> _About this task_
A single number is required: the count of lines in the entries below that include the word "Choose".

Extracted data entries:
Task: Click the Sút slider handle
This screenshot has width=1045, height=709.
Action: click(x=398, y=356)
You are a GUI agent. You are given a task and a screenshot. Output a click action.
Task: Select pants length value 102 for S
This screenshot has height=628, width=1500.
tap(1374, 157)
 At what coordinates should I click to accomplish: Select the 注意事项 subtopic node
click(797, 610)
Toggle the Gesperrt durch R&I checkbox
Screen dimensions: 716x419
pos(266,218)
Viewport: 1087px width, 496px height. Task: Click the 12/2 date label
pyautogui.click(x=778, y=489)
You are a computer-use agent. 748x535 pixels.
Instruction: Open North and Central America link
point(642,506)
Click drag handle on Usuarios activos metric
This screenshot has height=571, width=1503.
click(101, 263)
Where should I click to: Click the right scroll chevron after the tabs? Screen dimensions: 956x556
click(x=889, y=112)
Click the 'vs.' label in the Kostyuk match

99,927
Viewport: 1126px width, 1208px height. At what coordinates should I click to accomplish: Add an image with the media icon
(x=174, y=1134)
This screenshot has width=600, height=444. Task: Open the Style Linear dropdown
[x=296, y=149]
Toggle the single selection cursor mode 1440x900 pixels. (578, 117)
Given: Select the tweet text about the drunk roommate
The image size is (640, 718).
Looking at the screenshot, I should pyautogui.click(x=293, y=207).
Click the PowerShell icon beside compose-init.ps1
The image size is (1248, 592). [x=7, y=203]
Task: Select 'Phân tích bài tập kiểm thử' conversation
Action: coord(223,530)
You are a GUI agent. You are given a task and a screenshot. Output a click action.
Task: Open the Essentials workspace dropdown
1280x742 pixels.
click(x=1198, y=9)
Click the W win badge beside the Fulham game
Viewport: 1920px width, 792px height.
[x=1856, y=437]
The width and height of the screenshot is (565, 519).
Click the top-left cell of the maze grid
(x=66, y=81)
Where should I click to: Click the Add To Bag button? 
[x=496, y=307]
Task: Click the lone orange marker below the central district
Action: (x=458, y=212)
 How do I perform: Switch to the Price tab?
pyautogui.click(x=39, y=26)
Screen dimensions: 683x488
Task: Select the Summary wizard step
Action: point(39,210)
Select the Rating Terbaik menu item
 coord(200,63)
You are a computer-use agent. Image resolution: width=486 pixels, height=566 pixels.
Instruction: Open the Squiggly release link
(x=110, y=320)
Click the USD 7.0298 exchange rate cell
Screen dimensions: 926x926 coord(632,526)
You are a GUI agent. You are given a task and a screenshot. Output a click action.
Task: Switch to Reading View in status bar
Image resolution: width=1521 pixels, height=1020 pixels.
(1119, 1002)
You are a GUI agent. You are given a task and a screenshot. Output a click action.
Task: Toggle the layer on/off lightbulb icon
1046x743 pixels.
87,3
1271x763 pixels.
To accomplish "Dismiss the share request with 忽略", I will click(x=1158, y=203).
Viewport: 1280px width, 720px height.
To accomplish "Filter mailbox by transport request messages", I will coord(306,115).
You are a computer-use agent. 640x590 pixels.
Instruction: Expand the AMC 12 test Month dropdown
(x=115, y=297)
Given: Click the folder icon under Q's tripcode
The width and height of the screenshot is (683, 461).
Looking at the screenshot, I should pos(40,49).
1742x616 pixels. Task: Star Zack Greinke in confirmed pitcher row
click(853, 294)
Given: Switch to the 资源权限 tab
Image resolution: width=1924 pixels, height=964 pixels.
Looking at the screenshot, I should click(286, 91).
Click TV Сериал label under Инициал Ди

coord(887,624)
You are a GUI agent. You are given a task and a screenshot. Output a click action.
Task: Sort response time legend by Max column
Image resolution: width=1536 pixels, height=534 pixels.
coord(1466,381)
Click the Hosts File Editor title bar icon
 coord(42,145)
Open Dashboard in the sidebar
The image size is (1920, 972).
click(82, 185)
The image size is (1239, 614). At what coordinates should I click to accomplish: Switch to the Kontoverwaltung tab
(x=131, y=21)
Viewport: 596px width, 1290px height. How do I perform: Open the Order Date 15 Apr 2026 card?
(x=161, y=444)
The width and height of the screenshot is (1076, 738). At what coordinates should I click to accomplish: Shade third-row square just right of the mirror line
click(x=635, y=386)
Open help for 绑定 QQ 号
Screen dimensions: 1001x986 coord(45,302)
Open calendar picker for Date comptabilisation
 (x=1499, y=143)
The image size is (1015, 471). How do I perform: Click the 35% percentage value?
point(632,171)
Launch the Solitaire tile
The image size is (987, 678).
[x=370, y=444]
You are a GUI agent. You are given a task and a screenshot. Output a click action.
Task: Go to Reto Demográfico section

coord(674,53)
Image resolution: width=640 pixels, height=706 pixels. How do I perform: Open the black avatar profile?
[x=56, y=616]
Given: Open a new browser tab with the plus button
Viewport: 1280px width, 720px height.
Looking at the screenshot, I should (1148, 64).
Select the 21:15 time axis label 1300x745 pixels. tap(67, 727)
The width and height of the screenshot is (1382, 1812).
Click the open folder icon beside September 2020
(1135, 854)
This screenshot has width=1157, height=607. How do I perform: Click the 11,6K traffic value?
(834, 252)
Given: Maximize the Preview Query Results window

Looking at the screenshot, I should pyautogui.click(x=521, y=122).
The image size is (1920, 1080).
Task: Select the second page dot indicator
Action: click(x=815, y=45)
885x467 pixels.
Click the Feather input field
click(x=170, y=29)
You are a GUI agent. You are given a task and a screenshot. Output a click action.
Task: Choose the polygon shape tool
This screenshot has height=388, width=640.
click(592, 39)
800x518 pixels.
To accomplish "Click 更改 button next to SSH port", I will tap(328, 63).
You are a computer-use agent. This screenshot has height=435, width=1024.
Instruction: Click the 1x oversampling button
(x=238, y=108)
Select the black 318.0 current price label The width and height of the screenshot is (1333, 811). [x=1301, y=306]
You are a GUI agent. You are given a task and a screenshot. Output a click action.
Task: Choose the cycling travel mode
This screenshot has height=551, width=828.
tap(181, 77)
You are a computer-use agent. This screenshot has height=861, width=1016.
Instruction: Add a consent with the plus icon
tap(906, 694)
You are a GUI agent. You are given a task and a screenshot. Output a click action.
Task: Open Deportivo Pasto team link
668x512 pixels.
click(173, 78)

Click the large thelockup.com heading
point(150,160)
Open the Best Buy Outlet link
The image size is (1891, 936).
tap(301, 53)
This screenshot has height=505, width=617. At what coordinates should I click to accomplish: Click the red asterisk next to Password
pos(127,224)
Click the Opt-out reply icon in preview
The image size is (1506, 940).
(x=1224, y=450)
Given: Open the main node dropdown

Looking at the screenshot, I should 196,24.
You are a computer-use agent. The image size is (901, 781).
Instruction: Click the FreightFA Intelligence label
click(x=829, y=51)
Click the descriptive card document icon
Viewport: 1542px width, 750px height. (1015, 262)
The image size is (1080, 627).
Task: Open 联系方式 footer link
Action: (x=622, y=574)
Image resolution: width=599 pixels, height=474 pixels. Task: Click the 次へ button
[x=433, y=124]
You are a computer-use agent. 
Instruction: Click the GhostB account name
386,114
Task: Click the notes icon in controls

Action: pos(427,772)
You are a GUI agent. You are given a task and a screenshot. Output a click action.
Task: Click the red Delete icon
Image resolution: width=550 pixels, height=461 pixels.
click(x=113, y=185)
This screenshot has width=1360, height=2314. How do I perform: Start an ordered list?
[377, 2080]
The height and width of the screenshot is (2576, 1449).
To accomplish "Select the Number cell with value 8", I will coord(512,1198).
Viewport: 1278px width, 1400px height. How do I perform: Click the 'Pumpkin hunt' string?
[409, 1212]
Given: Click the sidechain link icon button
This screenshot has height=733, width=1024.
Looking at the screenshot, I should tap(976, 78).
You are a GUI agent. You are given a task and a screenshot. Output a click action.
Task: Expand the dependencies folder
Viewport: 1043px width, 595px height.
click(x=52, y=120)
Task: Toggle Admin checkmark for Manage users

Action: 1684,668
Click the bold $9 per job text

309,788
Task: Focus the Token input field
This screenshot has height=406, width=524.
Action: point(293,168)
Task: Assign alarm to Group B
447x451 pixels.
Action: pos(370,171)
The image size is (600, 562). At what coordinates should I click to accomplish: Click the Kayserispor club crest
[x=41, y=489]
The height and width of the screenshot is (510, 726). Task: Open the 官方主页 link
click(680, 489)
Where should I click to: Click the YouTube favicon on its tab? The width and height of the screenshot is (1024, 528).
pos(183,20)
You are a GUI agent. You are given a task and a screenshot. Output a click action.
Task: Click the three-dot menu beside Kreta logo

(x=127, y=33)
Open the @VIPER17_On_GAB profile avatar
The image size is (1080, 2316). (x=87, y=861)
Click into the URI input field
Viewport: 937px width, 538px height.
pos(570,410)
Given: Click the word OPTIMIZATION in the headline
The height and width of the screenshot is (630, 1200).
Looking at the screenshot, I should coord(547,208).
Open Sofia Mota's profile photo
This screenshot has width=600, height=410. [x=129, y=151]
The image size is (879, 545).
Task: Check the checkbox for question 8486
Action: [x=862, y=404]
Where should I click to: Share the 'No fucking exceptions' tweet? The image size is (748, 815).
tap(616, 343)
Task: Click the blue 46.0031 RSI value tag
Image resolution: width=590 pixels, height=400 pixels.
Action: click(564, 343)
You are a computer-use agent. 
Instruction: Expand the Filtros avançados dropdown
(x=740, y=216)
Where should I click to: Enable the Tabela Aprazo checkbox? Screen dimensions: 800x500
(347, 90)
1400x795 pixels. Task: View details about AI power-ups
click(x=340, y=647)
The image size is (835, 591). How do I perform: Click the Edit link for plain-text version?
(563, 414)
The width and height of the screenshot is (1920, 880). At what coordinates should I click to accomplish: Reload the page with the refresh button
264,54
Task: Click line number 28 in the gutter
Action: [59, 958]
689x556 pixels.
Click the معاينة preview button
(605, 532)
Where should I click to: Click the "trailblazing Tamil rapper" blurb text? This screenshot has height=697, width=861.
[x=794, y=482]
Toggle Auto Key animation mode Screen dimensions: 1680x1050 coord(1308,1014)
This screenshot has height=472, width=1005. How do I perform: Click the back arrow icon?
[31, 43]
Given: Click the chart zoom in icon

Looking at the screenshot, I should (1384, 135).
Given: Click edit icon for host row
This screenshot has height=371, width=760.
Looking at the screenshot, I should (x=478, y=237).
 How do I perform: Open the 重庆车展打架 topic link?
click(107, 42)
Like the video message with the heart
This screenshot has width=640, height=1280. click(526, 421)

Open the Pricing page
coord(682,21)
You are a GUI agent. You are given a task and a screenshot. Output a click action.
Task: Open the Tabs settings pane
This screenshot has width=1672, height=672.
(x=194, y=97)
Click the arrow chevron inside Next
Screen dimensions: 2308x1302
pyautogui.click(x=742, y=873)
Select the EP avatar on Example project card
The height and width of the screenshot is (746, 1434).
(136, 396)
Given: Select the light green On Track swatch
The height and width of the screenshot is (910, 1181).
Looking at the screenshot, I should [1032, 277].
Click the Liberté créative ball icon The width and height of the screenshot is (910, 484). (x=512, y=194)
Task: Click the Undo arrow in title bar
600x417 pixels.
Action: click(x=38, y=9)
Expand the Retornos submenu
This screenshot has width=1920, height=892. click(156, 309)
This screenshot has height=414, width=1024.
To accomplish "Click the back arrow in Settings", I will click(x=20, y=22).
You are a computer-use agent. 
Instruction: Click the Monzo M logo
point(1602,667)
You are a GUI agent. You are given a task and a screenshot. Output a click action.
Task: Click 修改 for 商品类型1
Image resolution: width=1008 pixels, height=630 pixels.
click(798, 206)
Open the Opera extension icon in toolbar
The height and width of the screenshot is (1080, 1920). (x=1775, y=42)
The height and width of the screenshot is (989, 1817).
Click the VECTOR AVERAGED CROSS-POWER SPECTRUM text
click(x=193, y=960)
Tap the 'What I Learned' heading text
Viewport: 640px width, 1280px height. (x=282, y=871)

> _Task output_
2